Trundle up. Stagger. Stumble. Up, up, up, up to where they were – where they are- in the gloaming. Feel your legs straining. Your old sinewy flesh breaking. Your chest rattling. Your swellings flaming against mothy fabric. There’s no gliding, no hovering above the sheen of the wet grass, not like in the stories. Only old pain. Only old aching. Trundle up. Trundle up.
Feel the parcel where it always is, heavy and slapping against your thigh in the knapsack slung over your left shoulder. The strap is digging into your skin. Take the parcel out and be ready. Distribute the goods like you were always meant to, like you promised to, like you eventually refused to. You bastard.
Sing it in your mind’s eye. Sing it: Seven years a tongue in the warning bell.
And seven years in the flames of hell.
Old Jim is first. Old Jim always sat on the ridge, the spire below him, its golden cockerel wavering in the western wind. Old Jim spitting curses under his breath, deep enough and true enough to be engraved on new stones in the mossy graveyard. The years haven’t erased, not for him. Not yet. It will take longer, much, much longer.
A piece of bread for Old Jim.
Give it to him.
Seven years a fish in the flood. Seven years a bird in the wood.
But God, keep me from the flames of hell.
Seven years.
It’s been a lot longer than that now, hasn’t it? For a lot longer you’ve been tramping up this hillside, far from your hearth fire, far from comfort. It’ll be seven centuries soon enough. What’s the difference, really, between a year and a century, a century and a year? It’s just time, and time is nothing. Men give names to time, men try to parcel it up, put it in their knapsacks for carrying like your bread, but time is time and it goes on, by itself and for itself, slippery, sliding away…
Massen is next. Massen came to the Dean from the near-West, bringing only his name with him, stranger and more alien to these parts than it has any right to be, him having not come so far from his home. He married Mary. His hands had veins like the runnings of ivy on the church wall, thick and dark and intricate. Mary died before him. Massen died first of this group. He sat here and died, and yet he also sits here still, now, eyes wide open. The boil on his leg never burst, and never will, although it always whispered, it always promised it would.

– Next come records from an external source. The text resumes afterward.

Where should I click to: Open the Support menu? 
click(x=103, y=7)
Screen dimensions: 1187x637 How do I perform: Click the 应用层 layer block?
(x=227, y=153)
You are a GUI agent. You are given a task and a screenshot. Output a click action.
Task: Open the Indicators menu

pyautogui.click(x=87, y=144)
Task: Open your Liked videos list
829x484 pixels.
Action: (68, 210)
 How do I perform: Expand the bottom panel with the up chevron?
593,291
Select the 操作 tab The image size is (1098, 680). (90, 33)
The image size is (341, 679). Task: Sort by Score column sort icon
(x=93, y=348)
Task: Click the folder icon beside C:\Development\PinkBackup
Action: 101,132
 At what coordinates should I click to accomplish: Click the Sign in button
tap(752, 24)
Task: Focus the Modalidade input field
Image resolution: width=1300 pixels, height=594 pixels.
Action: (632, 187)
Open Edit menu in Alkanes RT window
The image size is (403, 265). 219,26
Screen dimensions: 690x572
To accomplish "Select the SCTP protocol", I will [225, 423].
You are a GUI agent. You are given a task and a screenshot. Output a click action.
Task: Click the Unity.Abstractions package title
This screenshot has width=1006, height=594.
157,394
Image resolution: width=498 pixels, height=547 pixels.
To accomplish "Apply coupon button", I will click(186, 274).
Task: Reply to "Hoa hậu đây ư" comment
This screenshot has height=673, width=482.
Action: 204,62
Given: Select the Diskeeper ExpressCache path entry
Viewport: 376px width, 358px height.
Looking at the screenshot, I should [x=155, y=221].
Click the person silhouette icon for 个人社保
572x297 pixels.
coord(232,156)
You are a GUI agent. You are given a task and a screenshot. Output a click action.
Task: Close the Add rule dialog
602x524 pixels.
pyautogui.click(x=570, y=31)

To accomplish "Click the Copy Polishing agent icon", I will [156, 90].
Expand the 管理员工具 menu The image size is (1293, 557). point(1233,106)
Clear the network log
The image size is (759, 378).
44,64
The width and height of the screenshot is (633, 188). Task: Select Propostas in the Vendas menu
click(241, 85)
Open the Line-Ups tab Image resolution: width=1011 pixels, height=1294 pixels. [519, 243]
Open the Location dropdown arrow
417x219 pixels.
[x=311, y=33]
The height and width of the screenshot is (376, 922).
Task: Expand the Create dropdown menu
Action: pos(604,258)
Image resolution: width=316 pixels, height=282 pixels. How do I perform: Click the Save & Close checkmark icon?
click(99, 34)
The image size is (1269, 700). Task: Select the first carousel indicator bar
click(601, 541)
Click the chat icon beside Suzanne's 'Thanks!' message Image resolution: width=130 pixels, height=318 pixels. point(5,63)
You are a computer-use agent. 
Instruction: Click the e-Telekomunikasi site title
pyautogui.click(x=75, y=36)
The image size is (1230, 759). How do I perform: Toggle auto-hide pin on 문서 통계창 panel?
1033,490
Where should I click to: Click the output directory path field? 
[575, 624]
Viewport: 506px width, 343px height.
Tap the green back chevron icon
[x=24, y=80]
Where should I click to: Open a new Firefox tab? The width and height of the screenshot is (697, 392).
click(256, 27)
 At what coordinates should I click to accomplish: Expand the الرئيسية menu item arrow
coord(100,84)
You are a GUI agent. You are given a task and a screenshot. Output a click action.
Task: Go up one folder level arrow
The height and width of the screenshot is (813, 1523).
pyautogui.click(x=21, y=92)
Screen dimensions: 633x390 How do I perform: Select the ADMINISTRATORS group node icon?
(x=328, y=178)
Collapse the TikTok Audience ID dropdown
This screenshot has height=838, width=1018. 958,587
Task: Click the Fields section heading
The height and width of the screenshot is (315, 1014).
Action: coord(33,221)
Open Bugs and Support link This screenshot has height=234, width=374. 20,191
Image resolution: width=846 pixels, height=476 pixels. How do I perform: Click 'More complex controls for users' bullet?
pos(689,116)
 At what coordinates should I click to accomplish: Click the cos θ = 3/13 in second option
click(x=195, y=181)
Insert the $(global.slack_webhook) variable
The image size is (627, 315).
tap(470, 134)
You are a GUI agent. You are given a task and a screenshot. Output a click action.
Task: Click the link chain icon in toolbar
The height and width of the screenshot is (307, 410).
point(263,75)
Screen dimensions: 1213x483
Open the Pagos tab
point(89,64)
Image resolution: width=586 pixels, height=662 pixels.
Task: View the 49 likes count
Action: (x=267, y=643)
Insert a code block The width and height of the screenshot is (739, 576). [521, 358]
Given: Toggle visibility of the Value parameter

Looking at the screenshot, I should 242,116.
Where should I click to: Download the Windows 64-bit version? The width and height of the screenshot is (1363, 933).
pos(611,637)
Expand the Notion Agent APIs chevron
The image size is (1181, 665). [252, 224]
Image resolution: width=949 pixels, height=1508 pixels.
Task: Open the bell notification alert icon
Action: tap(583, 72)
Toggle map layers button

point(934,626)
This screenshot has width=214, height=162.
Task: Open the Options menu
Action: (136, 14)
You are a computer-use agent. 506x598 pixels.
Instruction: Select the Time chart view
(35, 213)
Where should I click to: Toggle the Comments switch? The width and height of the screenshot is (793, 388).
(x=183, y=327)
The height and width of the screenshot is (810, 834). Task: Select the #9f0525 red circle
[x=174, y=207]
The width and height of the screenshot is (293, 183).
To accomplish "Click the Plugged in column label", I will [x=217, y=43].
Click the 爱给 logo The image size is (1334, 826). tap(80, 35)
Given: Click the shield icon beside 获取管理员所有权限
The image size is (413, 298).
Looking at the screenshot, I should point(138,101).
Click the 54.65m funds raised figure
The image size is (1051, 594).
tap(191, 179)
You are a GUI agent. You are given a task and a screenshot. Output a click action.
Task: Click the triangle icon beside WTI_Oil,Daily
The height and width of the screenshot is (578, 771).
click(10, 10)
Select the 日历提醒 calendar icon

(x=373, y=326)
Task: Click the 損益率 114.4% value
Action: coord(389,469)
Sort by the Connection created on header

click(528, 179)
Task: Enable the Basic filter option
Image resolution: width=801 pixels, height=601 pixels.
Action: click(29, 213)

A piece of bread now for Massen.
Back resting against an oak.
All alone and a-lonely-o.
Say goodbye to Massen again.
Then it’s farewell again to Lovely Joan, too. She was touching herself with the pedlar’s ointment until the moment of death. She still does it now, sometimes. It must simply be habit. He told big lies in the square, the pedlar, all broad-shouldered in his big dark hat, his sign tied to the trunk of the oak tree. He always had a ballad on his lips, and his eyes were wild. Not like Joan’s, all soft and tired and grey. Milky and overflowing.
A piece of bread for Joan. She wants a drink too. Give it her this time. Leave her the container. Tell her when it’s empty to let rainwater fill it. Pure water. Heavenly water. Not from the boggy. Show her some kindness once, for the sake of all that’s good. The Lord knows she never had much of it in life. The lines on her, her puckered chalk white lips, the tatters of her blue shawl, they tell their own story: Old England’s tragedy; Old England’s rot; Old England drunk dry.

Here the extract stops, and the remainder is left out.